## start Excerpt

Sequential fluoresce images of an evaporating drop with \({\varphi }_{{\rm{suc}}}\) = 0.1 mM reveal that the particles gradually accumulate at the edge and form a ring-like deposit, as observed in the common coffee ring (Fig. 3a, Supplementary Movie 1). In contrast, for a drop with \({\varphi }_{{\rm{suc}}}\) = 102 mM, the particles seem to stop accumulating at t/tf ~ 0.4 and the front moving toward the center was immediately observed, where tf (~200 s) is the total evaporation time (Fig. 3b, Supplementary Movie 2). To see the receding front, we investigated spatio-temporal dynamics of the red solid line in Fig. 3b (Fig. 3c). We moreover evaluated the front dynamics from the time difference analysis of the intensity and found that the particles are motionless behind the front. We also found that the velocity of the receding front is nearly zero till t/tf ~ 0.4, is kept constant (~0.5 μm/s) over \(0.4\lesssim t/{t}_{{\rm{f}}}\lesssim 0.8\), and then greatly increases (Fig. 3d). To observe the onset of the receding event more clearly, the particle behaviour near the contact line was magnified (Fig. 4a–d). Time-resolved fluorescence images (merged with bright-field images) reveal that the accumulated particles at the edge start to move towards the droplet centre at a certain time, which is denoted by ta (Fig. 4a,b, Supplementary Movie 3). Even after t = ta, the particles at the edge continued to move towards the centre, while some were left behind the front. As shown in Fig. 4e, ta increases as \({\varphi }_{{\rm{suc}}}\) decreases, as shown by the black line. The particles at the edge did not move for values of \({\varphi }_{{\rm{suc}}}\lesssim 1\,{\rm{mM}}\) (indicated by the orange colored region).

## end Excerpt

### List of tasks
• a. Answer these questions on the drop evaporation excerpt:
(i) What is the approximate total evaporation time tf?
(ii) What roughly constant velocity does the receding front maintain over 0.4 ≲ t/tf ≲ 0.8?
(iii) For what values of φsuc did the particles at the edge not move?
• b. Reproduce the lines of the listing starting at the line that contains "more information. (755, 2346)" and ending at the close of the listing.
The excerpt and the listing are unrelated to each other.

## start Task material

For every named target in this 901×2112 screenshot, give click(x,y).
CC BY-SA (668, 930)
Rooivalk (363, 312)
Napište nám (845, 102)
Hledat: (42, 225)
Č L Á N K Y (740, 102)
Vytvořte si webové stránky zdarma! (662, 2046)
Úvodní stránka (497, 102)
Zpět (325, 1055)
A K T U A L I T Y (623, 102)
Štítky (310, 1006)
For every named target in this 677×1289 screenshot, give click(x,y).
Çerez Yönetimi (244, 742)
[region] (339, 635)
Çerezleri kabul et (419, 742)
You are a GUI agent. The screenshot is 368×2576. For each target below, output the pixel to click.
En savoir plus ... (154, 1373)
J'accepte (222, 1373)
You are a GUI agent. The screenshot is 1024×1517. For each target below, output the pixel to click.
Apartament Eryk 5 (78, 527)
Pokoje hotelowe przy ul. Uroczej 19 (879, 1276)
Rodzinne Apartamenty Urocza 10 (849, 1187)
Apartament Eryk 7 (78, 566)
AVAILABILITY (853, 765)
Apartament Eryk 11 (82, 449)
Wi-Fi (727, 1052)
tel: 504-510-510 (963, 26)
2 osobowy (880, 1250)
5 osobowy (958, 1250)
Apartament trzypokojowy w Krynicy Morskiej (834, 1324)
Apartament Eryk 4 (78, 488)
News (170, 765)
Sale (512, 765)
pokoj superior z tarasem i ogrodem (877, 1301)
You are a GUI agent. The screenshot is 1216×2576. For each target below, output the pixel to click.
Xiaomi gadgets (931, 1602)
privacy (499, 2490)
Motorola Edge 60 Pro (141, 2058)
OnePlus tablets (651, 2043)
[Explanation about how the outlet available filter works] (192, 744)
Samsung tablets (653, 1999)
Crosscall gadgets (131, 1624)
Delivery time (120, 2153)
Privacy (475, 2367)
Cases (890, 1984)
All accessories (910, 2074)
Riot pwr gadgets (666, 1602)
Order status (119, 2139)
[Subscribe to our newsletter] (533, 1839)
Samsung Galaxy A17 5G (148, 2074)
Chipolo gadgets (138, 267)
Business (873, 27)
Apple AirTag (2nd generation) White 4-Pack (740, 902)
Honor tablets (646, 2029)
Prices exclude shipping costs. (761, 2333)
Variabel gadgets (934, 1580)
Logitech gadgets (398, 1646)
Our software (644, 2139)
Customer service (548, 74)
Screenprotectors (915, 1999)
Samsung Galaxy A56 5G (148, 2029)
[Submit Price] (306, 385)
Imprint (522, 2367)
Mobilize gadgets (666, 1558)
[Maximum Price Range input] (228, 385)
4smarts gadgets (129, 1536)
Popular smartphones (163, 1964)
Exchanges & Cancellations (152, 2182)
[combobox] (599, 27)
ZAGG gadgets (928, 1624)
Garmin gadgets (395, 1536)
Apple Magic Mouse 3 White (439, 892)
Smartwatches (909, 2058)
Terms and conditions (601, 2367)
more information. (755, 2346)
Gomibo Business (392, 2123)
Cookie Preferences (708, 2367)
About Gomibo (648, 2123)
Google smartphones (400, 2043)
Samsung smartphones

## end Task material

### Responses for each task
• a.
(i) About 200 s.
(ii) About 0.5 μm/s.
(iii) φsuc ≲ 1 mM.

• b.
more information. (755, 2346)
Gomibo Business (392, 2123)
Cookie Preferences (708, 2367)
About Gomibo (648, 2123)
Google smartphones (400, 2043)
Samsung smartphones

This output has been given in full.